Unlike most previous optical computers, though, Harris’s new chip was not trying to replace a conventional CPU (central processing unit). It was designed to perform only specialized calculations for quantum computing, which exploits quantum states of subatomic particles to perform some computations faster than conventional computers. When Shen attended a talk by Harris on the new chip, he noticed the quantum calculations were identical to the matrix multiplications holding back deep learning. He realized deep learning might be the “killer app” that had eluded optical computing for decades. Inspired, the MIT team hooked up Harris’s photonic chip to a regular computer, allowing a deep-learning program to offload its matrix multiplications to the optical hardware.
When their computer needs a matrix multiplication—that is, a bunch of weighted sums of some numbers—it first converts the numbers into optical signals, with larger numbers represented as brighter beams. The optical chip then breaks down the full multiplication problem into many smaller multiplications, each handled by a single “cell” of the chip. To understand the operation of a cell, imagine two streams of water flowing into it (the input beams of light) and two streams flowing out. The cell acts like a lattice of sluices and pumps—splitting up the streams, speeding them up or slowing them down, and mixing them back together. By controlling the speed of the pumps, the cell can guide different amounts of water to each of the output streams.

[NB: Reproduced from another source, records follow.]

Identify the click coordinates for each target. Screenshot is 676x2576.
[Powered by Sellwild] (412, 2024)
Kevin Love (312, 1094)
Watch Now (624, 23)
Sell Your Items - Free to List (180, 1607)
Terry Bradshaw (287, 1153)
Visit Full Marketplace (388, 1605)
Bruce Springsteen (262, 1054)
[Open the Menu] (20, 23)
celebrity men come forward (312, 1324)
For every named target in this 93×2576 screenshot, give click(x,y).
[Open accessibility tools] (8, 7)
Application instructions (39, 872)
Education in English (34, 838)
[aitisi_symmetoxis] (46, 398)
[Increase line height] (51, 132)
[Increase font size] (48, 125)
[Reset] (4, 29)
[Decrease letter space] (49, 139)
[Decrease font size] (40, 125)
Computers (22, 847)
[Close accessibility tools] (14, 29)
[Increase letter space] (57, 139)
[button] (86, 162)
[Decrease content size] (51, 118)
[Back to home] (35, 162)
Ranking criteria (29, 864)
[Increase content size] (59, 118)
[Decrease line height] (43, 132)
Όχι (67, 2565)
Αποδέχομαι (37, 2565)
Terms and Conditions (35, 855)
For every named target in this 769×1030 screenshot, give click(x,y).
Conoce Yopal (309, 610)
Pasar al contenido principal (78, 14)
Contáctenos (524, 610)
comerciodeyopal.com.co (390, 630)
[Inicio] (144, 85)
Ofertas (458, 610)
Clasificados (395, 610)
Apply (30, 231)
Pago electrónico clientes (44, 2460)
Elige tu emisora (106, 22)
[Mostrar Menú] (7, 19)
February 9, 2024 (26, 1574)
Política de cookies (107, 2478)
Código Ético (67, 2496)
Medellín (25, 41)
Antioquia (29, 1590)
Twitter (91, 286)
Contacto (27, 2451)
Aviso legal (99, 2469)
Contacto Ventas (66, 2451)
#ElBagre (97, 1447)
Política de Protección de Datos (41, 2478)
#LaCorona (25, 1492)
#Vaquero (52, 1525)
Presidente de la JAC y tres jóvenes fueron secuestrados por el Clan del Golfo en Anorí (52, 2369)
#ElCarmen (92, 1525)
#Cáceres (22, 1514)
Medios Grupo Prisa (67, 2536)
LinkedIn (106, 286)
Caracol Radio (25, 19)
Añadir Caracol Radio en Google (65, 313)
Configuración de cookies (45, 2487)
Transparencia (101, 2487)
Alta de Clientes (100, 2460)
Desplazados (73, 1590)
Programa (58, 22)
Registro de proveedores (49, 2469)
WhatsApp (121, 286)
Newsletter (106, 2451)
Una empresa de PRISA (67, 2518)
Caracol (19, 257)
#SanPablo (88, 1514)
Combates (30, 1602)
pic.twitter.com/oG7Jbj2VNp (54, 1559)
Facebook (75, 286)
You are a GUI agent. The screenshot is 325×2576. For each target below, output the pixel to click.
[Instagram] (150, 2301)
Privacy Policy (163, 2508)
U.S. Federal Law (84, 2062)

The optical equivalent of pumps are heated channels of silicon. When heated, Harris explains, “[silicon] atoms will spread out a bit, and this causes light to travel at a different speed,” leading the light waves to either boost or suppress each other much as sound waves do. (Suppression of the latter is how noise canceling headphones work.) The conventional computer sets the heaters so the amount of light streaming out each of the cell’s output channels is a weighted sum of the inputs, with the heaters determining the weights.
LET THERE BE LIGHT?
Shen and Harris tested their chip by training a simple neural network to identify different vowel sounds. The results were middling, but Shen attributes that to repurposing an imperfectly suited device. For example, the components for converting digital numbers to and from optical signals were rough proofs of concept, chosen only because they were easy to hook up to Harris’s quantum computing chip. A more polished version of their computer fabricated specifically for deep learning could provide the same accuracy as the best conventional chips while slashing the energy consumption by orders of magnitude and offering 100 times the speed, according to their Nature Photonics paper. That would enable even handheld devices to have AI capabilities built into them without outsourcing the heavy lifting to large servers, something that would otherwise be next to impossible.
Of course, optical computing’s checkered history leaves plenty of room for skepticism. “We should not get too excited,” Ambs cautions. Shen and Harris’s team has not yet demonstrated a full system, and Ambs’s experience suggests it is sometimes “very difficult to improve the rudimentary system so dramatically.”
Still, even Ambs agrees the work is “great progress compared to the [optical] processors of the ‘90s.” Shen and Harris are optimistic as well. They are founding a start-up to commercialize their technology, and they’re confident a larger deep-learning chip would work. All the factors they blame for their current chip’s errors have known solutions, Harris argues, so “it’s just an engineering challenge of getting the right people and actually building the thing.”